Coordinator Code (Step-by-step)

In this section, we will walk through the GettingStarted_Part3_Coordinator.ino example code and explain the role of the SimpleZigBee library. Much of the code is identical to that from GettingStarted_Part2_Coordinator.ino and so we will focus on the new or modified lines of code. To begin, take a look at the following lines from the loop function.

if( xbee.isRX() ){

    Serial.println( "RX Packet Received" );
    Serial.print( "Sum: " );
    int sum = 0;
    for(int i=0;i<xbee.getRXPayloadLength();i++){
        sum = sum + xbee.getRXPayload(i);
        if(i!=0){
            Serial.print( " + " );
        }
        Serial.print(xbee.getRXPayload(i));
    }
    Serial.print( " = " );
    Serial.println( sum );
    // The sum is an int and must therefore be broken
    // into 2 bytes and set as the payload.
    uint8_t payload[2]; // ints are 2 bytes
    payload[0] = sum >> 8 & 0xff;
    payload[1] = sum & 0xff;
    // Prepare a TX Packet with the address of the sender.
    xbee.prepareTXRequest(xbee.getRXAddress(),payload,2);
    xbee.send();
    Serial.print( "Send: " );
    printPacket( xbee.getOutgoingPacketObject() );
}

In the code snippet, the Arduino checks if the incoming packet has the ZigBee RX frame type (0x90). If so, the Arduino sums the bytes in the payload. The contents of the payload are retrieved, one byte at a time, using the getRXPayload(i) method where i is the index within the payload. Next, the Arduino sends the sum back to the sender (in this case, the Router XBee). Because an Arduino int is 2 bytes, we need a payload byte array of length 2. We employ the prepareTXRequest method, which sets the TX frame type (0x10), frame id, and option (0x00). Additionally, the prepareTXRequest method accepts the 64-bit and 16-bit destination addresses (retrieved using getRXAddress), a payload (byte array), and payload length as input parameters. 

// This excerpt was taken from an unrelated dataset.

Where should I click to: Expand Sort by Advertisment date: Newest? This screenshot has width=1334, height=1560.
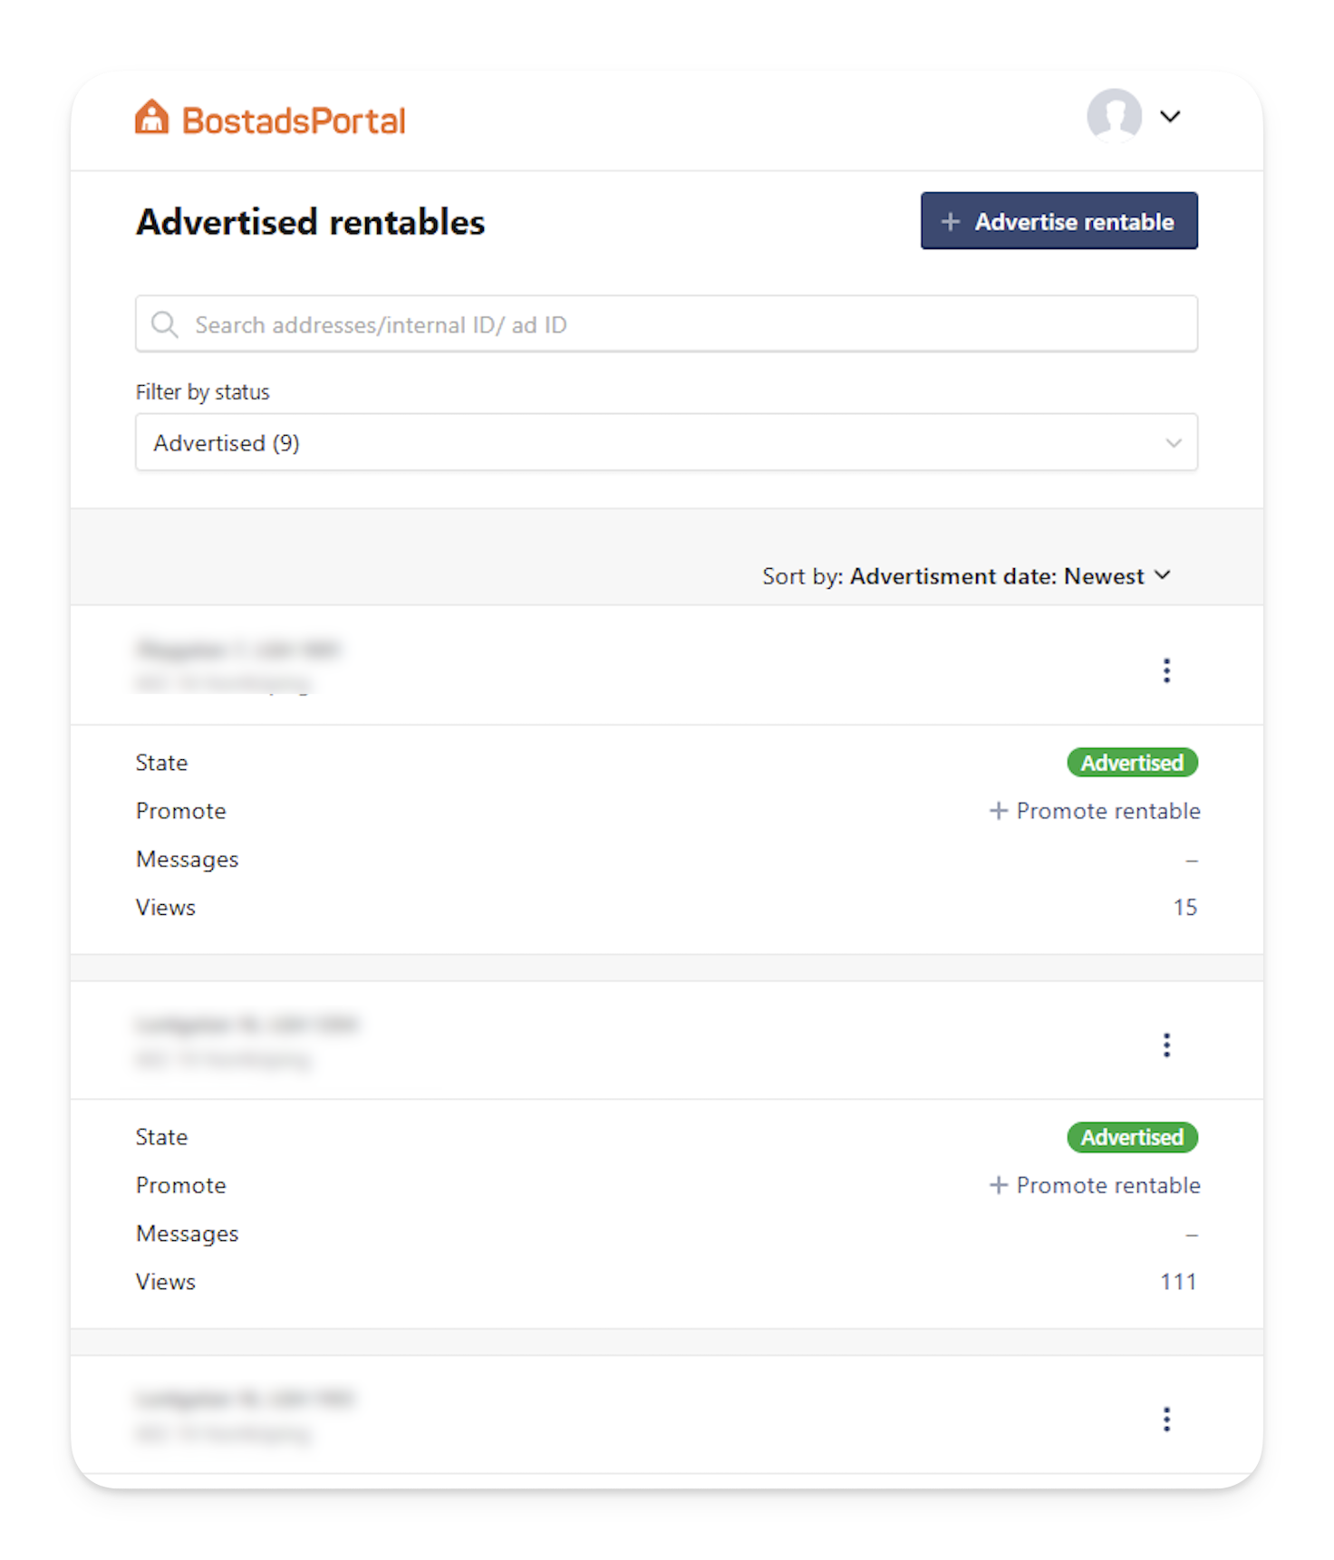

Router Code (Step-by-step)

In this section, we will walk through the GettingStarted_Part3_Router.ino example code and explain the role of the SimpleZigBee library. Much of the code is identical to that from GettingStarted_Part2_Router.ino and so we will focus on the new or modified lines of code. To begin, take a look at the following lines from the loop function.

if( xbee.isRX() ){

    Serial.println( "RX Packet Received" );
    if( xbee.getRXPayloadLength() == 2 ){
        int payloadVal = (xbee.getRXPayload(0) << 8) + xbee.getRXPayload(1);
        Serial.print( "Received Sum: " );
        Serial.println( payloadVal );
        Serial.print( "Stored Sum: " );
        Serial.println( sum );
    }
}

In the code snippet, the Arduino checks if the incoming packet has the ZigBee RX frame type (0x90) and if the payload has a length of 2. If so, The Arduino combines the 2 bytes into an int, representing the sum of the numbers that were previously sent to the Coordinator. Finally, the Arduino prints both the stored and received sums to verify that the values match. 

This concludes the 3 part Getting Started with SimpleZigBee for Arduino & XBee tutorial. I hope you found it helpful.